IPhO' 2008, to play with this problem you can try to find the answers for:
1) Why \varphi(x,y,0)=0 for all (x,y) points on an infinite plate conductor?
2) Choose an arbitrary point (x,y,z) in space (as in the first question x and y
axis lies on the plate, z axis is perpendicular to the plate and connects the real charge q and the image-charge q', 2L is a distance between charges). Find the expression for the potential (according to what you find in the first question for \varphi when x,y \to \infty) in the arbitrary point (x,y,z).
3) Finding the derivatives
\frac{\partial \varphi(x,y,z)}{\partial x}, \frac{\partial \varphi(x,y,z)}{\partial y}, \frac{\partial \varphi(x,y,z)}{\partial z}
show that only the last one is not a zero for such (x,y,z) that z=0 (i.e. for all points on the plate).
4) Recall that
\mathbf{E}(x,y,z) = -grad~\varphi(x, y, z) = -\left( \boldsymbol{i}\frac{\partial \varphi}{\partial x} + \boldsymbol{j}\frac{\partial \varphi}{\partial y} + \boldsymbol{k}\frac{\partial \varphi}{\partial z} \right)
where \mathbf{i}, \mathbf{j}, \mathbf{k} are the unit vectors for x, y and z axis respectively. Using this show that
E_x = E_y = 0 and
E_z = - \frac{qL}{2 \pi \varepsilon_0 \left( x^2 + z^2 + L^2 \right)^{3/2}}
(2)
5) Let \theta be the angle (the smallest one) between z-axis and the line from q charge to an arbitrary point (x,y) on the plate, so
x^2 + y^2 = L^2 tan^2 \theta
(3)
Show that (2) becomes
E_z= \frac{q Cos^3 \theta}{2 \pi \varepsilon_0 L^2}
Using Gauss theorem prove that charge density on the plate as a function of theta is
\sigma(\theta)=-\varepsilon_0 E_z = -\frac{q Cos^3{\theta}}{2 \pi L^2}
(4)
For this consider a wafer thin pillbox one half of which is inside the conductor and another half is outside of it.
6) Now consider a little band on the plate between \theta and \theta + d \theta.
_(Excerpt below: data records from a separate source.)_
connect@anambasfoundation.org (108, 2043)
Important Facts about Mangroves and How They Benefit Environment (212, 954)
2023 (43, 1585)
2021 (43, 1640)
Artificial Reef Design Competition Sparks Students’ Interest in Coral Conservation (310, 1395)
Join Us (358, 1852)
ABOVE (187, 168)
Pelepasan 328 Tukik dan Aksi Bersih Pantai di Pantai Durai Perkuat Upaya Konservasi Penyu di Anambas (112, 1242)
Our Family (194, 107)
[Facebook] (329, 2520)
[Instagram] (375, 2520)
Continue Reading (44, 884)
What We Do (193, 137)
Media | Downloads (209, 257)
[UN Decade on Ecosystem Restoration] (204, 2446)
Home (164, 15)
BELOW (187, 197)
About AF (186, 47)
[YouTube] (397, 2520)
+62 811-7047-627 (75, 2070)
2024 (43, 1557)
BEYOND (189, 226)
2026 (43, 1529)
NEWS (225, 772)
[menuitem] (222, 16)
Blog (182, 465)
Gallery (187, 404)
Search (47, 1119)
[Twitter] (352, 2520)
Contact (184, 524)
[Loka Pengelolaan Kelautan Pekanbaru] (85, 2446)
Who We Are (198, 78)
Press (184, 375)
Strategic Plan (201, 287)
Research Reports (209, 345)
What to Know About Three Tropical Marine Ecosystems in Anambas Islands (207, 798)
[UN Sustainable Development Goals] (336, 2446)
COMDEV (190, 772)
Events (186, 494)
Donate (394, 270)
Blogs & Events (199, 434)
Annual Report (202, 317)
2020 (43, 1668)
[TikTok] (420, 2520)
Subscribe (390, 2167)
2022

Electric charge induced by q on this band is
dQ = \sigma(\theta) dS = \pi \sigma(\theta) d(r^2)
where r is the radius of the band. Since x^2 + y^2 = r^2 from (3) one can derive:
dQ = \pi L^2 \sigma(\theta) d(tan^2 \theta)
Substituting (4) into this equation and integrating over all theta show that total induced charge on the surface is -q:
Q = -q
7) q charge is attracted toward the plane. Find the force between q and conductor using Coulomb law.
8) Show that the energy (potential energy) of two point charges q and -q without conductor (i.e. in vacuum) is
W= -\frac{1}{4 \pi \varepsilon_0} \frac{q^2}{2 L}
(5)
(calculate the work required to bring q from infinity to (0,0,L) when -q is fixed at (0,0,-L)).
9) Explain why the energy of a single charge q and conducting plate is only half of (5)?I think it's a good way to start with these little problems before solving much more complicated. When you'll finish with these I can give you another three or four.